* [Défi 1]:
Répondez à ces questions d'après le texte sur Oiwa :
(a) Dans quels deux films cultes du cinéma d'horreur japonais Oiwa apparaît-elle ?
(b) À quel siècle remonte le plus ancien culte d'Onryō ?
(c) En quelle année L'Histoire du fantôme de Yotsuya a-t-elle été présentée pour la première fois au théâtre ?
* [Défi 2]: Relevez, dans le texte sur Oiwa, toutes les caractéristiques du costume propre à l'Onryō dans le théâtre kabuki.

##### Document

Son nom ne vous dit peut-être rien, et pourtant. Elle n’est rien de moins qu’une des plus célèbres gueules de l’angoisse. Voilà plusieurs siècles qu’Oiwa hante le folklore du Pays du Soleil Levant, avec son teint blafard et sa coiffure gothico-punk loqueteuse.
Longtemps cantonnée au territoire japonais, elle s’est lentement infiltrée dans la pop culture mondiale en apparaissant en guest star de deux films cultes du cinéma d’horreur nippon (J-Horror) : Ring, et The Grudge. À travers mythes et légendes, retour sur l’origine de celle qui n’en a pas fini de nous faire cauchemarder.
Petit coup dans le dos et – PAF –, ça fait un Onryō
Oiwa est la plus célèbre des Onryō – littéralement “esprit courroucé”, en japonais. Pas facile de retracer avec exactitude l’origine de la croyance en les Onryō, ces trahis revenus d’entre les morts pour assouvir leur vengeance. Le plus ancien culte d’Onryō remonte au VIIIe siècle, avec le décès du prince Nagaya, envoyé en exil après avoir fomenté l’assassinat d’un rival politique.
Selon la légende, cet héritier impérial serait réapparu sous la forme d’un esprit méchamment échaudé pour pourrir le règne de son frère, l’empereur Kammu, à coups de séismes, pandémies et autres catastrophes naturelles. Histoire de le punir des accusations de complots qu’il aurait faites circuler sur son compte.
Figure majeure du folklore japonais, le Onryō devient, à l’époque Edo (1600-1868) l’une des icônes du théâtre traditionnel kabuki. Tant et si bien qu’un costume spécifique lui est dédié, reconnaissable entre mille : kimono blanc, maquillage blanc et cheveux sombres pas du tout, mais alors du tout, peignés. Oui, il y a déjà quelque chose de The Grudge dans l’air. Mais attendez un peu.
Revanche sanglante d’une femme outragée
L’Histoire du fantôme de Yotsuya est l’acte de naissance “grand public” d’Oiwa. Présentée pour la première fois au théâtre en 1825, cette pièce inspirée d’une légende du XVIIe siècle retrace la tragique existence d’Oiwa, une femme qui épouse (sans le savoir) le meurtrier de son père. Puis se retrouve répudiée par ce mari meurtrier, après qu’elle ait été défigurée par un poison. La malheureuse finit par mourir en s’égorgeant accidentellement.

##########
##### Données fournies

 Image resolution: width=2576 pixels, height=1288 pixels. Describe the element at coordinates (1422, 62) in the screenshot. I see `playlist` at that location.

##########

* [Solution 1]:
(a) Ring et The Grudge.
(b) Au VIIIe siècle.
(c) En 1825.

* [Solution 2]:
- Un kimono blanc
- Un maquillage blanc
- Des cheveux sombres pas du tout peignés